• **Exercise goal**
Below are some records. Return exactly the lines from the one containing "Instruction: Pop out the Katılımcılar panel" through the one containing "Open the Adjustment", both included, and only those.

Collected data

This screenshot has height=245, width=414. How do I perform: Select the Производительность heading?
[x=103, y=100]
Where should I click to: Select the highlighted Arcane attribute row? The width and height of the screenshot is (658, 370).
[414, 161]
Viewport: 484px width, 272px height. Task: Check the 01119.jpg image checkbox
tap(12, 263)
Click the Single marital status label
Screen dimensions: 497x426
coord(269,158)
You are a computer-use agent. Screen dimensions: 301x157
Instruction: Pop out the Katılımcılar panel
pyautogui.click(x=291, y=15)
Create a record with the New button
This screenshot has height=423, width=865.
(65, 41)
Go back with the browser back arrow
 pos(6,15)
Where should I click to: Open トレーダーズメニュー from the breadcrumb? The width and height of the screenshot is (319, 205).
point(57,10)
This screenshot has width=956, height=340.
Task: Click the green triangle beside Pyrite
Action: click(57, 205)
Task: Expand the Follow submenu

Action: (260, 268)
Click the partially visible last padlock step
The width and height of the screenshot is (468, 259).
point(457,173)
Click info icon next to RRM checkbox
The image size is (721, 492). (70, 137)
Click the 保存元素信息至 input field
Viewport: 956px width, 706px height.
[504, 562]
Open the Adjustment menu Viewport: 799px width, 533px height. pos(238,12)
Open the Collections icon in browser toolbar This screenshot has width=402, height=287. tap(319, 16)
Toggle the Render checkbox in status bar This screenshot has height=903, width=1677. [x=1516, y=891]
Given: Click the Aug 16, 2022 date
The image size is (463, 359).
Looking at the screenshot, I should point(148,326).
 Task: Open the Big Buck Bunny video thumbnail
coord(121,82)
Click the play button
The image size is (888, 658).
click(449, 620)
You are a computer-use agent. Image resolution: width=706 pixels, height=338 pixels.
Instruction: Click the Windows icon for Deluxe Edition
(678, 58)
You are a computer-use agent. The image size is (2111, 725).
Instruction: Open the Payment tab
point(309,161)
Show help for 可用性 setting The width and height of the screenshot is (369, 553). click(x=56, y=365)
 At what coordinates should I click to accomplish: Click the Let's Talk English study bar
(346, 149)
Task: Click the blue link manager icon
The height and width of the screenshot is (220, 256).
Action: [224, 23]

• **Completed task**
Instruction: Pop out the Katılımcılar panel
pyautogui.click(x=291, y=15)
Create a record with the New button
This screenshot has height=423, width=865.
(65, 41)
Go back with the browser back arrow
 pos(6,15)
Where should I click to: Open トレーダーズメニュー from the breadcrumb? The width and height of the screenshot is (319, 205).
point(57,10)
This screenshot has width=956, height=340.
Task: Click the green triangle beside Pyrite
Action: click(57, 205)
Task: Expand the Follow submenu

Action: (260, 268)
Click the partially visible last padlock step
The width and height of the screenshot is (468, 259).
point(457,173)
Click info icon next to RRM checkbox
The image size is (721, 492). (70, 137)
Click the 保存元素信息至 input field
Viewport: 956px width, 706px height.
[504, 562]
Open the Adjustment menu Viewport: 799px width, 533px height. pos(238,12)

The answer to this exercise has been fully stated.